Боль - Погодин Радий Петрович (читать полную версию книги TXT) 📗
Он не сомневался, что в институт его примут, сдать помогут, подскажут, подсадят, потому что он нужен, потому что он бык, вол, лошадь будущий начальник какого-нибудь горного управления, потому что он уже "дяденька".
Дяденькой Васька себя не чувствовал, быком тоже, гораздо ближе ему был образ медленной белой птицы, может быть ибиса. Но это же, скажем прямо, смешно.
Особенно часто Васька с товарищами ходил готовиться к экзаменам на Смоленское кладбище. Полежав на траве, они принимались жать стойки на крестах, часто падали, потому что прогнившие перекладины крестов ломались, часто бывали биты богобоязненными старухами, всегда возникавшими из пустоты, отчего подготовка к экзаменам приобретала приключенческую остроту.
В старших классах они уже готовились с девочками, но этот период стерся в Васькиной памяти, остро жило только чувство зависимости - потери лица. Девчонки безусловно считали себя опорой отечества - если бы не они, то мальчики, по их мнению (страшно подумать!), так бы и не созрели, запутавшись в соплях среднего образования и своей половой незавершенности.
Васька глянул на девушек, облокотившихся на парапет, - это были Маня и ее мачеха. Выглядели они как подружки-ровесницы и, как подружки, смеялись, подталкивая друг друга локтями. Узнав Ваську, Маня замолкла.
"Может, она и вены резала, чтобы на меня тень накинуть, и вешалась по той же причине, зная, что я приду? - подумал Васька. - Да нет... Это у нее свои счеты с собой, со своей дуростью. Она же ненормальная. А меня она в производители записала для маскировки. Я убедительный. Вот он я. Лови!" Ваське хотелось подойти к Мане и дать ей пощечину. Ну хотя бы в глаза заглянуть. Но к нему по ступенькам уже бежала Манина мачеха.
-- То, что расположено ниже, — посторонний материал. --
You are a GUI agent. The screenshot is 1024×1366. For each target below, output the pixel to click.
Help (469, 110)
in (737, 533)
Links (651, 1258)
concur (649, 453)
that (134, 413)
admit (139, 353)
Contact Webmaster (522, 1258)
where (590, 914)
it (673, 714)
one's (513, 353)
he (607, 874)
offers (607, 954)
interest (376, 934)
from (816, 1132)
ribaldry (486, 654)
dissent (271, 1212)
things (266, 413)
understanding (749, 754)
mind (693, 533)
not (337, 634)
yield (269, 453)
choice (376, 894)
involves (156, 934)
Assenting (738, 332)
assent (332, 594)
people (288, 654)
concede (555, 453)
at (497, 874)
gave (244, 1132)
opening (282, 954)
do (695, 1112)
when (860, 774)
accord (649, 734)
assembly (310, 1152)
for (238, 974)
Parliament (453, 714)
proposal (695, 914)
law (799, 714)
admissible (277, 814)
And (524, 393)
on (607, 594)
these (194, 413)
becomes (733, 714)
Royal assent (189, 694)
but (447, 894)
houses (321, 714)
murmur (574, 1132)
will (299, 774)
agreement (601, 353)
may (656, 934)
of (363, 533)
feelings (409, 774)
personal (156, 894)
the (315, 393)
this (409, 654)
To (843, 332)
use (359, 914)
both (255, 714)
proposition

- Здравствуйте, - сказала она. - Очень рада вас видеть. - Вынула из кармана плаща узкую пачку "Казбека", протянула ему и вдруг смутилась, стала грустной, задумчивой. - Может, вы нас немного проводите? Я впервые вижу белые ночи. Это так непривычно, так чудно.
- Еще самое начало ночей, - сказал Васька, тоже смущаясь. - Сейчас, только ботинки надену... Ну, пацаны, всего. Ни пуха вам ни пера.
Мальчишки, как полагается, вежливо послали его к черту.
Васька шел рядом с Маниной мачехой, звали ее Ирина. Маня шла впереди и уходила все дальше и дальше во тьму подсознания и ассоциативных форм памяти, Маня, которая спала на его плече, благоухая щами и одеколоном.
Зато мачеху Васька будто сфотографировал тем утром и видел ее часто в себе, и образ ее вызывал в нем некий спокойный внутренний свет, освещавший своды его души: свет этот не создавал широкого круга, но был тепл, как прикосновение ребенка.
Однажды, много лет спустя, после осенней выставки, к нему пришел старый, тепло одетый мужчина и сказал, извинившись:
- Я бы хотел приобрести вашу картину. Она называется "Утро". На ней изображена моя жена. По крайней мере такой она была в молодости.
Васька нашел картину. Они еще стояли у стены, недавно привезенные из выставочного зала, - на полотне была изображена молодая женщина с ребенком на руках.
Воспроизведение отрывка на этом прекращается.